PROMPT: Copy every line of the records that includes the word "Image".

RECORDS SUPPLIED:
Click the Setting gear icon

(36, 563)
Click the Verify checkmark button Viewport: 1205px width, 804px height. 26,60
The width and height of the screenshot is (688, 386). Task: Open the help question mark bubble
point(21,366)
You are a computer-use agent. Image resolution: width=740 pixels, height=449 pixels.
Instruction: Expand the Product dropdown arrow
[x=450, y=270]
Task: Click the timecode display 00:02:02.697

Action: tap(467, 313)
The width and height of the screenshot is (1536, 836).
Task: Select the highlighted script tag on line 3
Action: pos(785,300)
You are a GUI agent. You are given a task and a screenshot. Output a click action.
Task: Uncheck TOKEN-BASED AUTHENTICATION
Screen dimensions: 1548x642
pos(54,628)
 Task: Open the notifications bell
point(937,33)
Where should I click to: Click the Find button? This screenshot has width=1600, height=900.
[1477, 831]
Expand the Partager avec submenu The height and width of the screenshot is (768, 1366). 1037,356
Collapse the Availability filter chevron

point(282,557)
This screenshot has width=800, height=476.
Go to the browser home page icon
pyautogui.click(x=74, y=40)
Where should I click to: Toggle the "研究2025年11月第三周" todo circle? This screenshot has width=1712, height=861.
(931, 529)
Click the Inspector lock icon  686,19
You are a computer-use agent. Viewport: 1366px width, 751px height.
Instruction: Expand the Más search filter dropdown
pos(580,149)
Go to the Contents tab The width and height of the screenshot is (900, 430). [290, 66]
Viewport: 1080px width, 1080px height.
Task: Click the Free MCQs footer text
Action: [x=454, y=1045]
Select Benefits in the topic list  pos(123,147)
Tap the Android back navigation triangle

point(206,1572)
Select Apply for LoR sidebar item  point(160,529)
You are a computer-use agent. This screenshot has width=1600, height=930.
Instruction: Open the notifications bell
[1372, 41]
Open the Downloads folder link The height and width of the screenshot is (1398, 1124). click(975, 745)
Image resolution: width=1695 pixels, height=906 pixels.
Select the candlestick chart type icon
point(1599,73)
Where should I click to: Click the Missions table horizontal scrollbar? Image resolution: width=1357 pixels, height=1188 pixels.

SOLUTION BELOW:
You are a computer-use agent. Image resolution: width=740 pixels, height=449 pixels.
Image resolution: width=1695 pixels, height=906 pixels.
Where should I click to: Click the Missions table horizontal scrollbar? Image resolution: width=1357 pixels, height=1188 pixels.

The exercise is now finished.